Published March 1, 2016|5 min read
The U.S. tax code is infamously long and complicated. Not as long and complicated as some people make it out to be, but it’s still a hefty read.
There are a lot of ways to simplify taxes. We could remove a lot of the deductions. We could simplify definitions (NPR calls out the definition of "dependent" as being particularly unnecessarily convoluted).
We could also introduce return-free filing – an idea that’s been floated since the Reagan administration – if only companies that profited from complex taxes didn’t keep getting in the way.
You know how you do taxes now: you get a few forms in the mail from your employer and banks, take them to a tax preparer or plug them into some tax prep software, and pay whatever you’re told to.
It seems a lot like you’re just moving information from one place to another, and for the most part you are. The idea behind return-free filing is to cut out the unnecessary steps.
With return-free filing, you’d get a form from the IRS that’s already filled out with the information from your employer and banks. You’d double check that the information was correct and either mail in the form or make changes to it in the event of errors.
Essentially, instead of you filling out a tax return, the IRS would do it and you’d sign off on it. Simple as that.
Other civilized countries already do this, and proponents estimate it could save taxpayers a total of $2 billion and 225 million hours of tax prep time every year.
But there’s no way this could work in the United States, right? Things are too complicated, we’re too entrenched in our current methods, and so on. We’d need some sort of test. If only, say, California implemented something called ReadyReturn that used return-free filing for state taxes so we can see how it might be handled on a larger scale.
Luckily, California implemented something called ReadyReturn that used return-free filing for state taxes so we can see how it might be handled on a larger scale.
ReadyReturn provided pre-filled forms to taxpayers; it was limited in who was eligible and was later folded into California’s CalFile tax filing system. But while it was in place, ReadyReturn was a success (that’s why it was integrated into the more widespread CalFile system). Here’s the user feedback from 2011:
99% stated they were satisfied with ReadyReturn.
97% stated this is the type of service government should provide.
96% stated it was more convenient than how they filed in the past.
95% stated it saved them time.
98% stated they would use it again.
It also saved the state an estimated $125,000.But don’t worry, because Intuit, the creators of TurboTax, want to make sure a similar system isn’t in place for your federal tax return.
Most sane people would be completely on board with having to do less work for their taxes. But thanks to money and politics, there’s enough opposition to have kept it from happening so far.

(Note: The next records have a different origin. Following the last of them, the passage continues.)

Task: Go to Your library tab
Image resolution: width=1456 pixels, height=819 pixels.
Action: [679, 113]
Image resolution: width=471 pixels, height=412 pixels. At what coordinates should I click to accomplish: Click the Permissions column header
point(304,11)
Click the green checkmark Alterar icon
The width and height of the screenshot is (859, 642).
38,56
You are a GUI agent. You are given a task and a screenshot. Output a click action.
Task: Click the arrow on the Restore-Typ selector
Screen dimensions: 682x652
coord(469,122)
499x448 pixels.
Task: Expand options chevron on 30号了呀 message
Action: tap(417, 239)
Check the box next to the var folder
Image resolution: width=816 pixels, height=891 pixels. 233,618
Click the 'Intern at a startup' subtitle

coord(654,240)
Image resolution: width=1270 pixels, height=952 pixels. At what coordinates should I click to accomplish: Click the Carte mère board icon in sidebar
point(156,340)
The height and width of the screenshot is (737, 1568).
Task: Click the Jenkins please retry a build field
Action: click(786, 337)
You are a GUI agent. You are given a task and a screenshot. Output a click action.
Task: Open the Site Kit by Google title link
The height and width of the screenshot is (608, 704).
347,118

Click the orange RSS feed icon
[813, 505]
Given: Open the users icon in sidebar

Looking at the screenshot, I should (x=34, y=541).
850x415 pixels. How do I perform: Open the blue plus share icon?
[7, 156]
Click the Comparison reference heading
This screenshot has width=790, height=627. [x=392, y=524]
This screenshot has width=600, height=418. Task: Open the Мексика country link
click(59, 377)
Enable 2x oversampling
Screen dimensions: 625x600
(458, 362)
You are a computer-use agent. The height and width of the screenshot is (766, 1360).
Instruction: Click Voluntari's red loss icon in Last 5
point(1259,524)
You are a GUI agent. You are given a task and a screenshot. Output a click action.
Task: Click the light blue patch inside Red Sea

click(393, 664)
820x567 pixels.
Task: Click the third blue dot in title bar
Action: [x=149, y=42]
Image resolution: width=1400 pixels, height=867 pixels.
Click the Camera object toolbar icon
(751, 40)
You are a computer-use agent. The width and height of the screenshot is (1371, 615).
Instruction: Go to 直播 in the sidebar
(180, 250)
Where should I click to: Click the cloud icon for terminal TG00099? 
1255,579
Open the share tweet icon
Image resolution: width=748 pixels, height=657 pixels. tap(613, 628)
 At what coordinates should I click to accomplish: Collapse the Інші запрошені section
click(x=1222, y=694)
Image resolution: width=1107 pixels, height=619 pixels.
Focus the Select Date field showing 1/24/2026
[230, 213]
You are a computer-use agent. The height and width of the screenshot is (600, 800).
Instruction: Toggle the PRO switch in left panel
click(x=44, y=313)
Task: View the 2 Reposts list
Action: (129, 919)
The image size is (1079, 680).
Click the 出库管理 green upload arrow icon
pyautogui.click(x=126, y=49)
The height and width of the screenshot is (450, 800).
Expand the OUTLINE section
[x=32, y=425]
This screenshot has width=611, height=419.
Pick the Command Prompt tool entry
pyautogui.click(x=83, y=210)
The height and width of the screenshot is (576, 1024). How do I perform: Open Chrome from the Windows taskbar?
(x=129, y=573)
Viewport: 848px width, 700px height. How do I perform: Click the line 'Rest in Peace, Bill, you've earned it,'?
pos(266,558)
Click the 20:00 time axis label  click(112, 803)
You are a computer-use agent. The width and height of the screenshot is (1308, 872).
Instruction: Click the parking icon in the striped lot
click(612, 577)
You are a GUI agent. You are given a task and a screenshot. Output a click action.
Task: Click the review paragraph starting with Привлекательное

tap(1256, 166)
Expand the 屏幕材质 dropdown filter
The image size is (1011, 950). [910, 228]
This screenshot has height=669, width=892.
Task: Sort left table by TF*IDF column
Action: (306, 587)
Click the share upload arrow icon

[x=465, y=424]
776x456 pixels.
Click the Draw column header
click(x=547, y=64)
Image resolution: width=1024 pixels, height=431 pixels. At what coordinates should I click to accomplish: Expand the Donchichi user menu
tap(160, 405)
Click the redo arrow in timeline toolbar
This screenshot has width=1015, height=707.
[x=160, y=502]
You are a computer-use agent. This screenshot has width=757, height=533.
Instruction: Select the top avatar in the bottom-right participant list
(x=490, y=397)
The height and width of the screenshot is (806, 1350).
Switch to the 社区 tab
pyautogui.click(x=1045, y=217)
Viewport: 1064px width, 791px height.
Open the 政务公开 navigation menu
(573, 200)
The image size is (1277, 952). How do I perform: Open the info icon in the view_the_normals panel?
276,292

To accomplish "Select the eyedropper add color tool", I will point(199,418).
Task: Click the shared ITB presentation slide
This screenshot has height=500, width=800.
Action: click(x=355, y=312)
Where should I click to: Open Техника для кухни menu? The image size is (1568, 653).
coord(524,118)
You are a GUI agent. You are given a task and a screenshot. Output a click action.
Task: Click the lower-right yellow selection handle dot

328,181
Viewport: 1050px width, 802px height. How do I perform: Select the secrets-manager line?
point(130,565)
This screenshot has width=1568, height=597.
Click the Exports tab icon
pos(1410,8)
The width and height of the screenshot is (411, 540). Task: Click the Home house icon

Leading the charge has been Intuit, who "see a conflict of interest when the government prepares, collects and enforces tax policy."Their argument comes down to a few things, mostly not trusting the government. They think that since the IRS is going to be preparing your taxes, they might overtax people in order to collect more revenue; in this scenario, taxpayers are either a) too afraid of the IRS to dispute what they’re reporting, or b) too lazy to check the numbers and will just rubberstamp whatever is sent to them.
If you take a look at Intuit’s lobbying disclosure report, you’ll see their specific lobbying issues in plain English. Among them? "Oppose IRS government tax preparation."
It’s not hard to see why Intuit opposes a return-free filing. They want – or need, rather – people to pay for their software to have their taxes calculated. In 2015, they sold more than 15 million copies combined of the desktop and online versions of TurboTax. If most people aren’t preparing their own taxes, that’s a lot fewer copies of TurboTax that are finding their way into the hands of consumers.
What was that they said earlier about a conflict of interest?
To be fair to Intuit, they aren’t alone in opposing return-free filing. H&R; Block’s lobbying efforts include challenging "tax simplification, return free filing, refund anticipation loans." And that’s in addition to supporting a bill that quadrupled the length form for the Earned Income Tax Credit, a tax credit designed for low-income people to encourage them to work.
Other groups like Jackson Hewitt and the American Coalition for Taxpayer Rights have also spent varying amounts of money opposing different tax reforms.
There are definitely problems with return-free filing – if you try to cram it into the tax system we have now.
First, you’d need to simplify the tax code. The more exceptions you have, the more difficult it is to have a return-free form that can encompass enough people to make it feasible and worthwhile.
But two-thirds of taxpayers don’t itemize their deductions and just take the standard deduction, so many aren’t doing a customization of their taxes. A standard return-free filing would meet their needs. All we have to do is clean up other parts (like deductions and definitions) to streamline the process.
We’d also need to reform the IRS. Right now it’s an organization that’s nearly stretched beyond its means; adding the burden of filling out return-free forms likely isn’t feasible. But having the IRS fill out forms would ostensibly lower the number of errors that need to be investigated and could save them $36 million dollars per year. We might be able to reform the tax filing system and the IRS at the same time.
Most of the tax talk, especially during this presidential season, is around changing tax brackets. But that doesn’t mean return-free filing will never be the main topic of conversation, and maybe one day we’ll all be doing our taxes in minutes. Until then, you can always use TurboTax to file.Or find an alternative.